As we discussed in our last article, trading reversals can be a dangerous prospect given that we’re looking to go ‘against the grain’ by expecting near-term price movements to reverse.
But as we also shared, traders can use a combination of multiple time frame analysis and risk-reward to proactively trade in these types of conditions; so that when they’re wrong, they lose small…but if they’re right, they can look to win big.
The Harami is a two-candle formation that looks to trade market reversals at the very early stage of the move. The image below, taken directly from our last article, looks at a recent bearish harami on the EURUSD daily chart. Another best technical indicator BULISH HAMER
As we discussed in our last article, the harami is an early-stage reversal formation. We can take this type of formation a step further by looking for further confirmation in the setup.
The Evening Star
The Evening Star is a three-candle formation that looks to trade bearish reversals. The formation is comprised of an initial bullish candle ( See JAPANY CANDLE ), followed by an indecision candlestick, which is then followed by a follow-through movement that sees the third candle close at least half-way below the body of the first candle. The image below shows the evening star formation in action in EURUSD:
The Evening Star
Notice how the evening star took place immediately in-front of a sizable move of over 500-pips. Let’s take a closer look at the formation itself in the image below:
Think about the message that these candlesticks are telling you as this formation takes place… Buyers push prices higher in the first candle; and in the second sellers enter to take advantage of the new higher prices – seeing buying and selling pressure roughly offsetting.
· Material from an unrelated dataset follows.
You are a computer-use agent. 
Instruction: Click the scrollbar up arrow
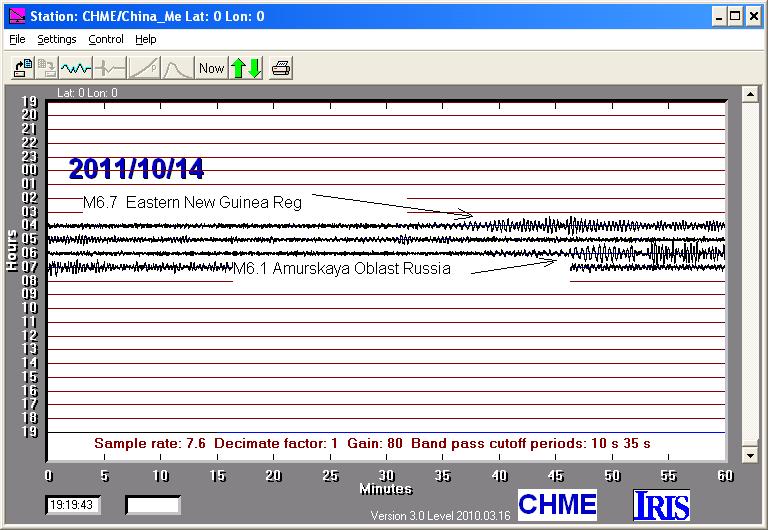point(748,93)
This balance of buying and selling pressure is indicative of dojis, spinning tops, and other ‘indecision’ candlesticks that can often be accented with long wicks and small bodies.
In the third candle of the formation, sellers take control and push prices at least half-way below the body of the first candle. Once this candle finishes (and confirms the close at least half-way below the body of the initial candle); the formation is complete and the trader can look to initiate a short position with a stop above the high of the formation.
If the reversal pans out, excellent – the trader can look for three, or four times their initial risk amount. If the reversal doesn’t pan out, then the loss can be mitigated as new highs are made.
The Morning Star Also can follow SHOOTING STAR
The Morning Star formation is the exact opposite of the evening star; and is a bullish reversal formation. The image below shows a recent morning star in GBPUSD before the most recent high came into the market.
Let’s take a closer look at the formation in the below image:
The Key for Trading Reversals
As we had discussed earlier in this article and in the previous piece on reversals, what can make the reversal work for traders is risk-reward. Going against the grain isn’t an easy way of trading in a market, and if movements against the trader are left unchecked (with a protective stop) it only takes one or two really bad trades to wipe away everything from that trader’s account.
So with the evening star and morning star formations, the built in risk management from the formation can be extremely helpful. When looking to buy a morning star, traders should investigate stops underneath the low of the formation, and if confluent support is around that price level – even better.
Stops for evening star entries should go above the high of the formation, so that if the down-trend doesn’t materialize the trader can exit the position before the loss becomes unbearable.